_WORK ITEM_
Please edit the listing starting at the line that contains "Identify the location" and ending at the end of the listing, replacing "Image resolution" with "Screenshot dimensions" and keeping everything else the same. Leave the pictures out of your answer.

(Dataset items)
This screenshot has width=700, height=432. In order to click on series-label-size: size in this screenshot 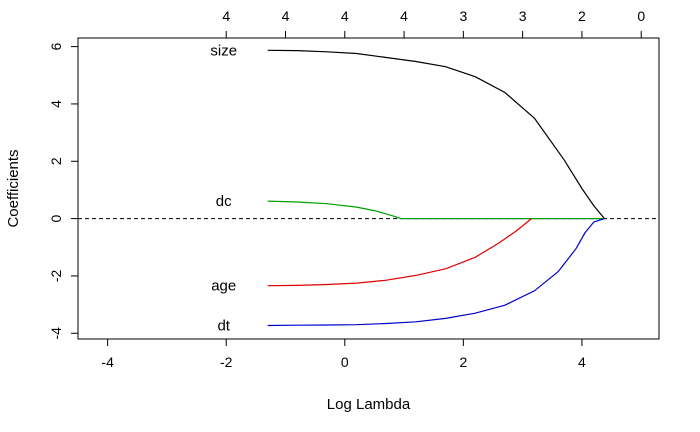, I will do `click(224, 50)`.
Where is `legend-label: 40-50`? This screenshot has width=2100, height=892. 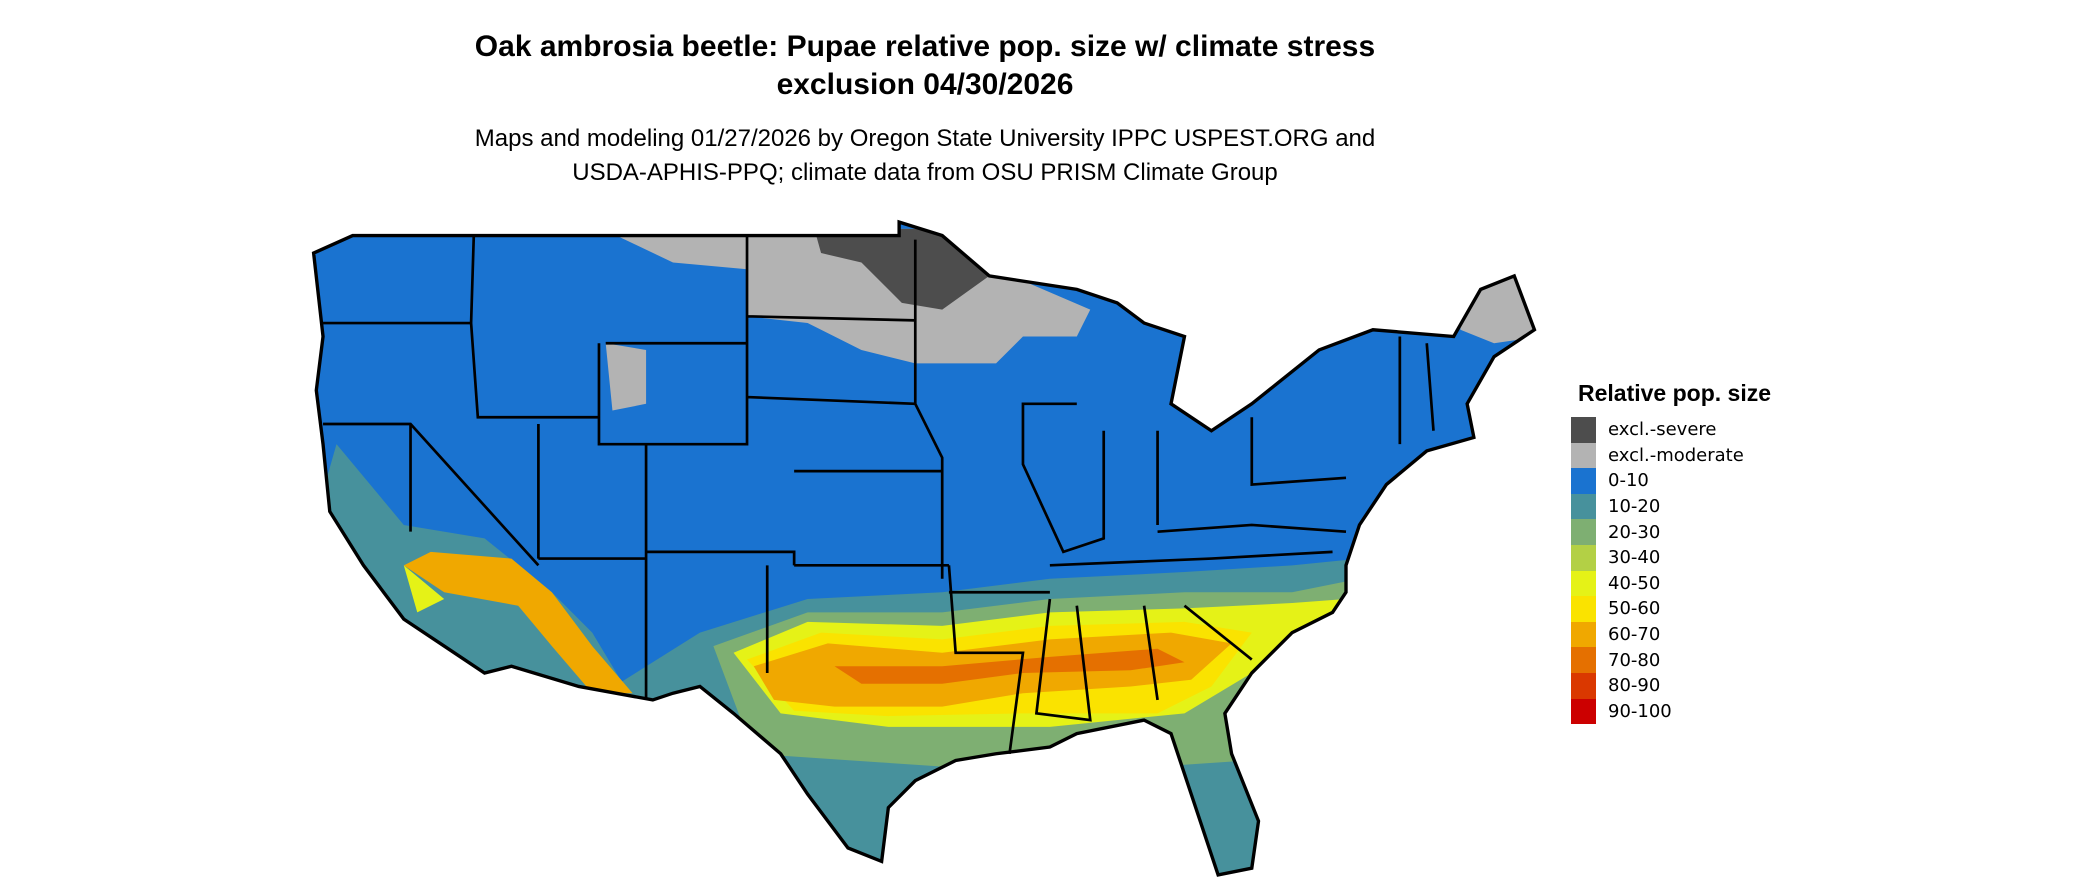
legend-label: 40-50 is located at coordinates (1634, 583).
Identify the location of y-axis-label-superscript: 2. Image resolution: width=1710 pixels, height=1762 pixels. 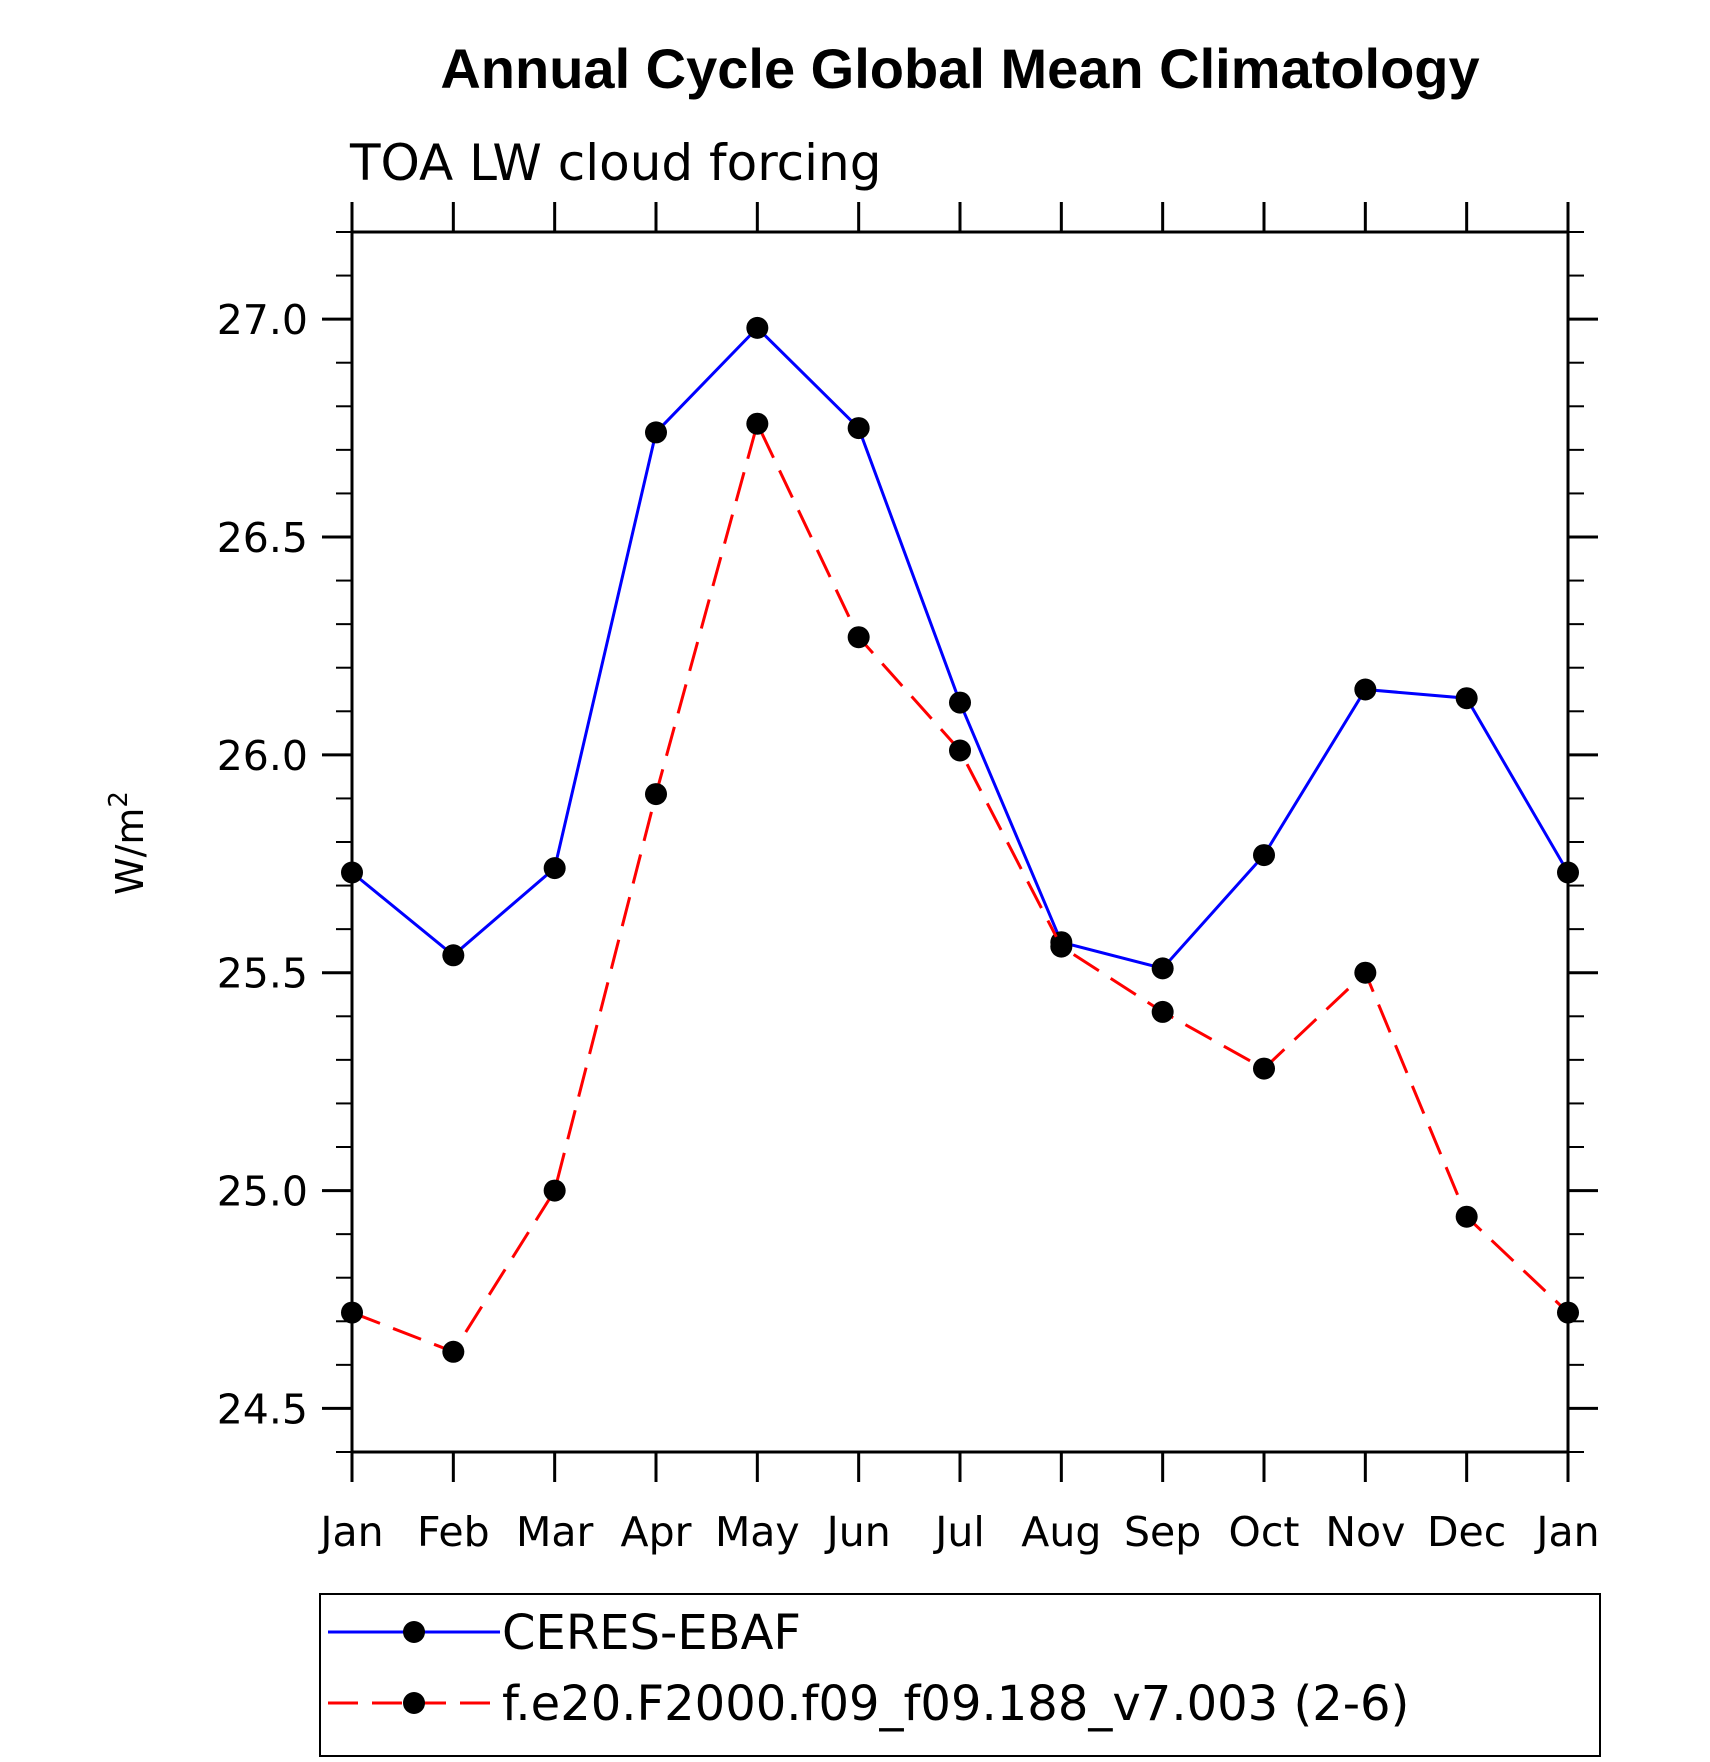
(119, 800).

_SOLUTION BELOW_
Identify the location of y-axis-label-superscript: 2. Screenshot dimensions: width=1710 pixels, height=1762 pixels. 
(119, 800).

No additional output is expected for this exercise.